Welcome!

SDN Journal Authors: Elizabeth White, Pat Romanski, Lori MacVittie, Greg Ness, Carmen Gonzalez

Blog Feed Post

Why Contextual Data Locality Matters

Big Data is quickly overtaking SDN as a key phrase in today’s networking lingo. And overused already as it may be, it actually has a lot more meaning and definition compared to SDN. Big Data solutions are designed to work on lots of data as the name suggests. Of course they have been around forever, talk to any large bank, credit card company, airline or logistics company and all of them have had applications running on extremely large databases and data sets forever. But this is the new Big Data, the one inspired by Hadoop, MapReduce and friends. High performance compute clusters specifically created to analyze large amounts of data and reduce it to a form and quantity that human brains can use in decision making.
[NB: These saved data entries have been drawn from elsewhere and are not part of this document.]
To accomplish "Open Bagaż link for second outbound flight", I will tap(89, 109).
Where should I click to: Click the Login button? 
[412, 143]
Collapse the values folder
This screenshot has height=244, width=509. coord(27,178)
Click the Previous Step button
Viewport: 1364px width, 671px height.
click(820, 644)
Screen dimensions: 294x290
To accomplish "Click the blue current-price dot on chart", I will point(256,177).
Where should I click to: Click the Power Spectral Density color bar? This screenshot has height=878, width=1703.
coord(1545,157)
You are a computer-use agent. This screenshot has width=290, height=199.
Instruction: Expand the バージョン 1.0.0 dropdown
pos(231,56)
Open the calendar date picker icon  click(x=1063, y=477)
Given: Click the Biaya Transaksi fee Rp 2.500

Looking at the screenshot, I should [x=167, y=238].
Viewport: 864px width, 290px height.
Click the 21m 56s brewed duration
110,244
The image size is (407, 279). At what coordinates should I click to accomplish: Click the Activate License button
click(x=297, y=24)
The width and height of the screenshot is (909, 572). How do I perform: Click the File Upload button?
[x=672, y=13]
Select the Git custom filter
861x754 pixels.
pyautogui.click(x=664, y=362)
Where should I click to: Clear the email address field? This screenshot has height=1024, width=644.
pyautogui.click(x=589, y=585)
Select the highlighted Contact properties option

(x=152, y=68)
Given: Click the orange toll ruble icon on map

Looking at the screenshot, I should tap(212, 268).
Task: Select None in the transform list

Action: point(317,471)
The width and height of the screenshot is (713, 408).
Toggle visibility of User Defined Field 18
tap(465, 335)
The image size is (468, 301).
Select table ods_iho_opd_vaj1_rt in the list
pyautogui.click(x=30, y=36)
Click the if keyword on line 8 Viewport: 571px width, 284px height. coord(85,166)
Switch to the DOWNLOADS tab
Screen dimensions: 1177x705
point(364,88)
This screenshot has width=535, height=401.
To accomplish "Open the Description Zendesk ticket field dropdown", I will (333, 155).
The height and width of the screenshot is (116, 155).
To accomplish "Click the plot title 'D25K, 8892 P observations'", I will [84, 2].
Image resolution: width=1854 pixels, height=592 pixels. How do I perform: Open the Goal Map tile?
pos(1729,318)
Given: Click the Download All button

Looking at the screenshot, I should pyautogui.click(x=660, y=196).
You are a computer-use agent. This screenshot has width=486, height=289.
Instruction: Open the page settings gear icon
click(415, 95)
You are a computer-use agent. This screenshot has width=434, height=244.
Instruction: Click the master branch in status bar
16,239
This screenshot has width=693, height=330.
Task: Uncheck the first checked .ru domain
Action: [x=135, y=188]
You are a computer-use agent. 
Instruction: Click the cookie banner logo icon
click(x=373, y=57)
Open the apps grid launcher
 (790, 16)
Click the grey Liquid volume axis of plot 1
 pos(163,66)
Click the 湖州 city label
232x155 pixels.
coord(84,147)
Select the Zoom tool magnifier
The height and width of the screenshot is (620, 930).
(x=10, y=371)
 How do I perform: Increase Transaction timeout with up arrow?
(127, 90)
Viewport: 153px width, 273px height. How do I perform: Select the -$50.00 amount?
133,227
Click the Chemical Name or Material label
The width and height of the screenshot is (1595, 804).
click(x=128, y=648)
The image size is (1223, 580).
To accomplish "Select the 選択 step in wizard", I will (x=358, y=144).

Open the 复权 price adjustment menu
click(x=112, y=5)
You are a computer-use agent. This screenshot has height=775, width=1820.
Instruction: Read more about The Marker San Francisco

What makes today’s Big Data solutions different than its more traditional large database based applications, beyond the sheer datasets being analyzed, is the distributed nature of the analysis. Big Data solutions are designed to run across 100s or even 1000s of servers, each with multiple CPU cores to chew on the data. Traditional large database applications tend to be more localized with fewer applications and servers accessing the data, allowing for more tightly custom integrated solutions, the likes of which Oracle and friends are experts at.

Big Data Flashback

In the late 80s I started my career working as a network engineer for a high energy physics research institute. Working closely with the folks at CERN in Geneva, these physicists were (at the time, and probably still) masters of creating very large datasets. Every time an experiment was run, Tbytes of data (probably Pbytes by now) were generated by thousands of sensors along the tunnel or ring particles were passed through to collide.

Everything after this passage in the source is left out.